Predominantly known for his sculptural practice, Mark Whalen’s distinctive approach engages time-worn sculptural formats reimagined through a contemporary and personal lens. Exploring tension, emotion, and complexities found in ordinary life, Whalen is often drawn to historic forms with ceremonial or commemorative foundations, such as busts and totems.
The figures within Whalen’s work are universal, exaggerated, and formally contorted to the point of appearing genderless and ethnically in limbo. Typically rendered in bright colours and made from glass, bronze, onyx stone, or aluminium, these materials share the conceptual parameters of the work, adding weight, contrast and contradictions. These fictional protagonists act as a vehicle to explore relatable everyday situations and in doing so represent the vastness of human emotion. More often than not, Whalen’s firgure are coupled with everyday forms—light globes, food, telephones, pillows, cups—that are stacked like totems or built up around the figure, while flexible hands cup these forms closely. Crafting a narrative of curiosity, inviting an open-ended conversation with the viewer.

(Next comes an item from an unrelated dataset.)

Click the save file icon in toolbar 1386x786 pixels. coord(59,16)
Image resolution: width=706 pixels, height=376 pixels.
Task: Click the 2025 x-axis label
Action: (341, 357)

Whalen lives and works in Los Angeles; his works have been exhibited in Australia, Asia and North America with recent exhibitions at Harper’s Gallery, New York City, US (2025) Galerie Saenger, Mexico City, MX (2023) and Centro de Arte Contemporáneo, Málaga, ES (2021). Whalen’s is in the collections of the National Gallery of Australia, Canberra and National Gallery of Victoria, Melbourne.